The Hawker Aircraft Company, set out to improve on the steady, and reliable Hurricane. The idea was to produce a new model that would be comparable to Supermarine Spitfire as a fast, high-level interceptor. The Hawker Typhoon was designed to do this job. The Typhoon was the first British fighter to hit the 400 mph at level flight. Unfortunately, the Typhoon was beset by several major problems. It never met the high-altitude goals but was capable at low-level and did its best work as a ground support fighter-bomber.
A number of changes to the Typhoon soon ensued, so much so, the new aircraft was named the Tempest. The Tempest would hit its stride in 1944. It maintained the ground attack role of the Typhoon and attained its high-altitude mission. The Allies were blessed with several high-level interceptors – P-51 Mustang and others. The Tempest drew the assignment of intercepting the deadly German V-1 rockets that were terrorizing Southern England. In a stretch between June thru September 1944, Tempest’s squadron downed over 600 V-1’s.
If there ever was a knight in shining armor it would have to be the Supermarine Spitfire. Sir Reginald J. Mitchell's creation is, arguably, the finest British fighter plane of the World War era. The Spitfire lineage dates back to winning Schneider racing trophies in speed racing. The large elliptical wings on the Spitfire make it instantly recognizable. The beating heart in this lion of the sky was the Merlin engine. After a rejection of his first submission, Mitchell fell back on his own instincts of what he thought the future of fighter aircraft would be.
The tragedy of the brilliant Spitfire is that its creator did not live to see the greatness of his plane. Mitchell died in June 1937 from cancer, working every day until the end. Mitchell’s assistant picked up the baton and shepherded through this difficult time. During the Battle of France, the Hawker Hurricane did the most of the fighting, while Spitfire worked to increase production. At the beginning of the Battle of Britain the British were down to a little over 600 fighter planes, of which only 230 were Spitfires. They would face-off against the 2,500 Luftwaffe aircraft. In preventing the Luftwaffe invasion, this would be their finest hour.
In the roll up to World War II the British had a secret weapon that would soon change aviation. Frank Whittle, from the firm Power Jets had designed the first operational Turbo jet engine, a giant leap forward. Whittle reached out to Gloster Aircraft to partner with on developing the first jet aircraft.

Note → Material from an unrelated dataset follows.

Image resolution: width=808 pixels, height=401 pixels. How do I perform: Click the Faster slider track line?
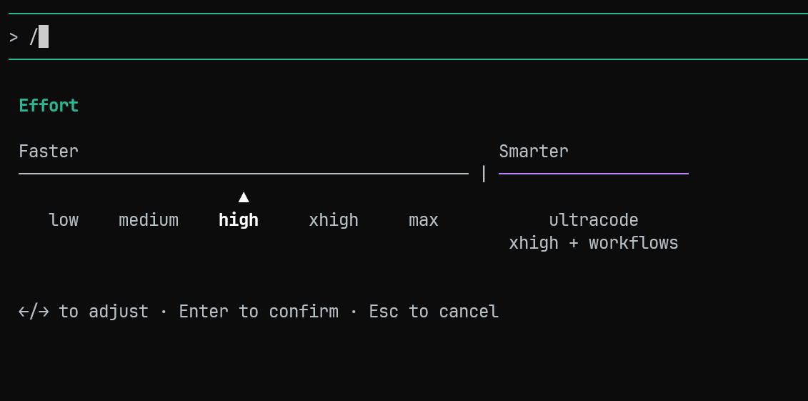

After meeting with Gloster’s chief designer George Carter, they formulated plans for a high-altitude bomber. The first product was the Gloster E-2839, which first flew on May 15, 1941. Pleased with the results, the RAF ordered 12 prototypes. They had intended to name this WWII British fighter plane the Lightning, but the Republic P-47 already had that name, so it was dubbed the Meteor.
The Meteor in its final configuration took to the skies in 1943. During the testing phase, several different engines were used. Ultimately the Rolls Royce W2B engines were selected. There was a two-engine configuration with each producing 1700 lbs. of thrust. Armed with 4 cannons in the nose, had a ceiling of 34,000 feet, and jet along at over 400 mph. By now, the British were aware of the German jet, the ME-262. There was some anticipation of jet-on-jet battles, but the RAF decided to keep the Meteor homebased. Once the Allies landed on the continent in June 1944, the Meteors were moved to bases in Belgium, but the Allies prevented them from flying over German Skies.